Colorado's medical marijuana system still has room to improve, according to a report from a national cannabis advocacy group.

Americans for Safe Access annually grades every state's medical marijuana program on an "A" to "F" scale. Although Colorado continues to score low on patient rights and protections, the state still earned a "B-" thanks to high marks for patient access and functionality.

The ASA report cards, which began in 2015, assign scores to state policies on patient rights and civil protections, access to medicine, ease of navigation for application and renewal processes, medical marijuana functionality and consumer safety requirements, while a new section graded both medical marijuana accessibility and telemedicine options during the COVID-19 pandemic. And the ASA is a tough grader.

Oregon was the only state to scrape by with an “A,” with Illinois and Maine close behind in the "B+" group. Colorado, in the middle of the pack, lost points for a lack of civil and patient protections. Colorado's failure to protect patients boils down to legislative loopholes, according to Martha Montemayor, director of Cannabis Clinicians Colorado, a non-profit group of doctors and medical professionals that advocate for medical marijuana.

“One of the big problems we have here in Colorado is that we changed the constitution to allow medical marijuana and later recreational marijuana, but we didn’t make corresponding changes to the Colorado Controlled Substances Act.”

According to Montemayor, the state’s Controlled Substances Act serves as a loophole for some government agencies who access Colorado’s Medical Marijuana Registry, which would violate Health Insurance Portability and Accountability Act protections (because marijuana is still federally illegal, HIPAA's protection of medical marijuana patients is still in a legal gray area). For some of Montemayor’s patients, this loophole has impacted child custody agreements and firearm license applications, she says.

Montemayor hopes to see this loophole closed during future legislative sessions in order to protect medical marijuana patients in the future.

Colorado did well in the ASA's new pandemic response category, thanks to public health orders designating dispensaries as essential businesses in March during statewide stay-home executive periods, as well as executive orders from Governor Jared Polis allowing takeout and online ordering at dispensaries and medical marijuana appointments to be conducted via tele-medicine.

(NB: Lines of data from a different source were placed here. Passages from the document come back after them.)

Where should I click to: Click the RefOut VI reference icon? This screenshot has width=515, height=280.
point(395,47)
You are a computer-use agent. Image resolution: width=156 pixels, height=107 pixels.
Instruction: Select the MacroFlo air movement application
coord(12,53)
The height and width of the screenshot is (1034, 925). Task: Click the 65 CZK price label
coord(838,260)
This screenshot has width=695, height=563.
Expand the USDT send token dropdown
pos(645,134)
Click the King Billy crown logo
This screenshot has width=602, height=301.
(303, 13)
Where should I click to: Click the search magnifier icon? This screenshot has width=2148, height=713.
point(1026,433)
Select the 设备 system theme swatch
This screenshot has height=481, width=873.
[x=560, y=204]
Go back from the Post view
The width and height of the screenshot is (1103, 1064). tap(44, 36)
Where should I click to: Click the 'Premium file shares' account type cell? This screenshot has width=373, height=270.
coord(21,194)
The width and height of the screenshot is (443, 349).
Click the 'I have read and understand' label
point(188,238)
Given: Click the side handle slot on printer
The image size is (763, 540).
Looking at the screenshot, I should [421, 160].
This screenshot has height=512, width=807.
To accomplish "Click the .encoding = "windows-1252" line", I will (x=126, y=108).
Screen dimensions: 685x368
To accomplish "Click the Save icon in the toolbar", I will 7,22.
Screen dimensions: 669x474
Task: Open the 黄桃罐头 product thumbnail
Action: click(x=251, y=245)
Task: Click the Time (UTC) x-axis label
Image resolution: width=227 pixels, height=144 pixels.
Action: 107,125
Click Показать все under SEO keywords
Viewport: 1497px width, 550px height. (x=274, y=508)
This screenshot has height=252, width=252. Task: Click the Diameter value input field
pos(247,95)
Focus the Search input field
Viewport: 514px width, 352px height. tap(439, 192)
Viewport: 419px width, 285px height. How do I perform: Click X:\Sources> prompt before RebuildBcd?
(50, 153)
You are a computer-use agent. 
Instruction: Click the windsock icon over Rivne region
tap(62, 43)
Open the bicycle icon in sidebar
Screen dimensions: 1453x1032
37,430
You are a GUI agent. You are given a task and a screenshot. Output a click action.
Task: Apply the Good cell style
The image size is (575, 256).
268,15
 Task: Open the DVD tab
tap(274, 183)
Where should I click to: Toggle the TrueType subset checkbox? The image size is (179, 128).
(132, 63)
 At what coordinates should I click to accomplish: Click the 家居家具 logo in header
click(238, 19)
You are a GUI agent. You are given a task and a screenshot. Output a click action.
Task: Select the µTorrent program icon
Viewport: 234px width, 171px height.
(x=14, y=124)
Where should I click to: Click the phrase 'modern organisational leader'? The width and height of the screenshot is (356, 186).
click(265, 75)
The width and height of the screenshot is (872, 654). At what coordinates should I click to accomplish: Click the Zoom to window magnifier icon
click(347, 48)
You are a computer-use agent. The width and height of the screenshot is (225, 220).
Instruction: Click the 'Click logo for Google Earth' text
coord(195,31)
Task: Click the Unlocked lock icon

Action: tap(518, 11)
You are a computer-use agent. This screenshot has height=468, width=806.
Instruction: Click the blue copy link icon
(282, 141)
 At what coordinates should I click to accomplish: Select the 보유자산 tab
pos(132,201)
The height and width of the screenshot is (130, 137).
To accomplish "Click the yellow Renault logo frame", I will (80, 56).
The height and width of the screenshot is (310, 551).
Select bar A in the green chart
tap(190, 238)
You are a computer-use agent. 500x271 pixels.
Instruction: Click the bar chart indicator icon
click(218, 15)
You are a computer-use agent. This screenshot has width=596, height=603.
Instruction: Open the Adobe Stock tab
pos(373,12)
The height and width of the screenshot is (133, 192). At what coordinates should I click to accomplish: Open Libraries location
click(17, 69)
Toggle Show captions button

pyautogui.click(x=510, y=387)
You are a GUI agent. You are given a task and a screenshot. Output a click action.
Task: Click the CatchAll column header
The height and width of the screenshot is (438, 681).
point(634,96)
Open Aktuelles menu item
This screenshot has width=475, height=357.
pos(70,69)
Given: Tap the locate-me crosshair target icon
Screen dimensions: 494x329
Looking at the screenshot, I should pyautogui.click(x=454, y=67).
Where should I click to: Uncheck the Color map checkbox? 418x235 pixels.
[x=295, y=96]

The report applauded laws signed by Polis in 2019, including medical and recreation delivery options and social pot consumption expansions. Colorado’s score was boosted one point for Polis’ signing of law that adds autism spectrum disorder and opioid-qualifying ailments as qualifying conditions, as well. The state is also at the top in medical marijuana dispensaries access. By allowing dispensaries to serve medical patients and recreational users at the same location, Colorado patients have one of the best patient to dispensary ratios in the country according to the ASA.

"According to this report, Colorado has been ranked at a B or B- minus over the last few years, and that is not acceptable for the state that pioneered medical marijuana," Polis says in a statement. "We look forward to raising our grade as the state continues to make great strides to help patients and continue to increase patient access."

Colorado’s ASA grade fell from the usual “B” to a “B-” this year mainly because of limited medical marijuana delivery options during the COVID-19 pandemic. The organization called on Colorado to make temporary pandemic policy changes to medical marijuana access permanent, but that’s not enough in Montemayor's eyes.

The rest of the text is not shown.